You see, when we evaluate our actions we don’t look at the big picture and compare the action or thought to what God says. Instead, we evaluate our actions based on how it relates to what we’re already doing.
Here’s how it works. When faced with a small easy morally-neutral decision, we don’t have any problem making it. But, then we’re faced with another decision that’s only slightly immoral but still perfectly understandable. We may feel a little conflicted with it, but it’s easy to justify to ourselves. Then later we’re faced with another decision that is a little less justifiable. But, because we’ve already justified the last decision, it’s easy to justify this one because it’s not much worse.
Everyone has the need deep inside to believe they are a good person. This need is so strong that our brains will do some crazy things to convince ourselves of our goodness, even to the point of creating delusions. And no, you aren’t immune from it.
Once we’ve made a morally questionable decision, even if it was perfectly justified, our brains are faced with a conflict. Psychologists call this “cognitive dissonance” and it’s something our brains absolutely hate and will do almost anything to resolve. On one hand, our brains believe that we’re a good person, but conflicting with that is this morally questionable thing we did. Our brain has to resolve this conflict. Either it has to change its belief that we’re a good person, or it has to change its belief that the action was morally questionable.

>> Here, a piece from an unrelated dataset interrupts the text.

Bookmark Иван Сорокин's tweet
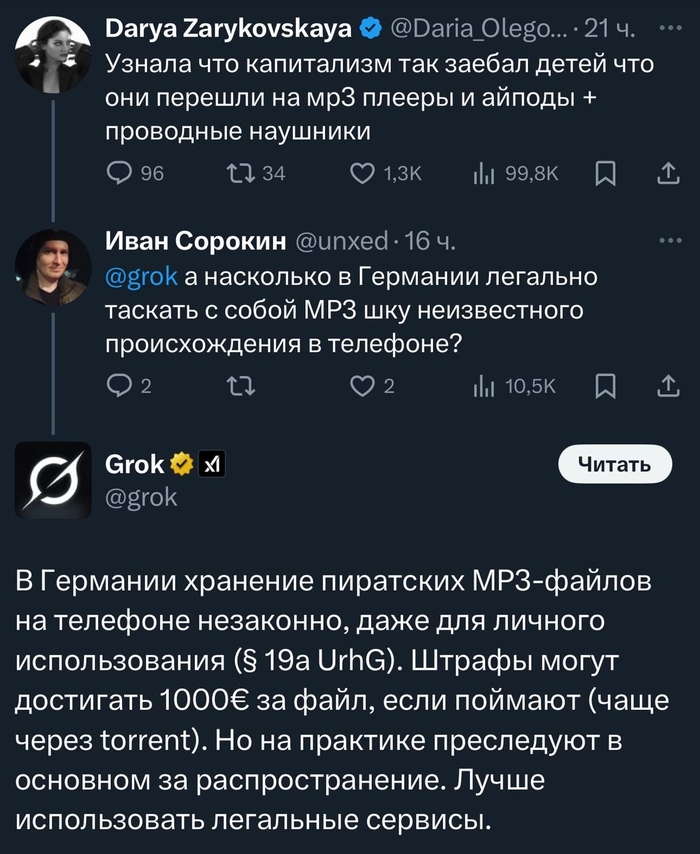The image size is (700, 854). pos(605,386)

Because of the strong need to believe that we’re a good person, our brain will do whatever it has to do to change the belief that the action was morally questionable. This is done through some type of “justification”.
Early on in the “stair stepping”, the decisions are very easy to justify. For instance, making an accusation on a customer and insisting that they go into the back for questioning, that’s easily justifiable if you believe they’ve been stealing from the store and a high authority figure told you to do it.
But, as things start to slowly escalate your brain is put into a really hard situation. The new decision you’re faced with is harder to justify, but it’s so similar to the last decision you made and justified that if you had to admit this new decision is immoral then you’d have to admit that the justification you made last time is wrong.
So now your brain is faced with a conflict and to resolve it you must either believe you actually weren’t justified for the previous decisions you made and are thus NOT a good person, or you have to somehow continue to justify the new action.
As the new decisions you’re faced with escalate, so have the previous decisions you’ve already made. As long as you are faced with decisions that are close enough to the last one to cause this conflict, you will continue to justify it in your own mind.
The end result, in the fast food caller case is employees justifying to themselves the sexual molestation and abuse of other people.
The devil is very aware of this weakness of ours and uses it to his benefit. And no one is exempt. There’s not one person alive that the devil has not successfully used this technique on. That includes me, and it includes you.
I’ve seen many a husband or wife end up cheating on their spouse because things slowly escalated from something they were easily able to justify all the way to doing something they never thought they would ever do.
What should we do?
That’s why it’s so important to always judge any potential decision by God’s standards. If you have to admit that you’ve been making mistakes and sinning, that’s okay. Stop holding on to the belief that you’re a good person and admit that you are a sinner and it is only through Jesus’s sacrifice that you are saved.
The more willing you are to admit this, the easier it will be to make the right decision despite previously making the wrong ones.
And remember, we are not compared to other Christians, we are compared to God’s perfection. So just because every other Christian at your church does it, doesn’t mean it’s okay. And just because someone in authority may have okay’d it, doesn’t mean that it’s actually okay. And just because you can find some way to justify it to yourself, doesn’t mean that it’s not a sin.
And that’s true whether you work at a fast food restaurant or not!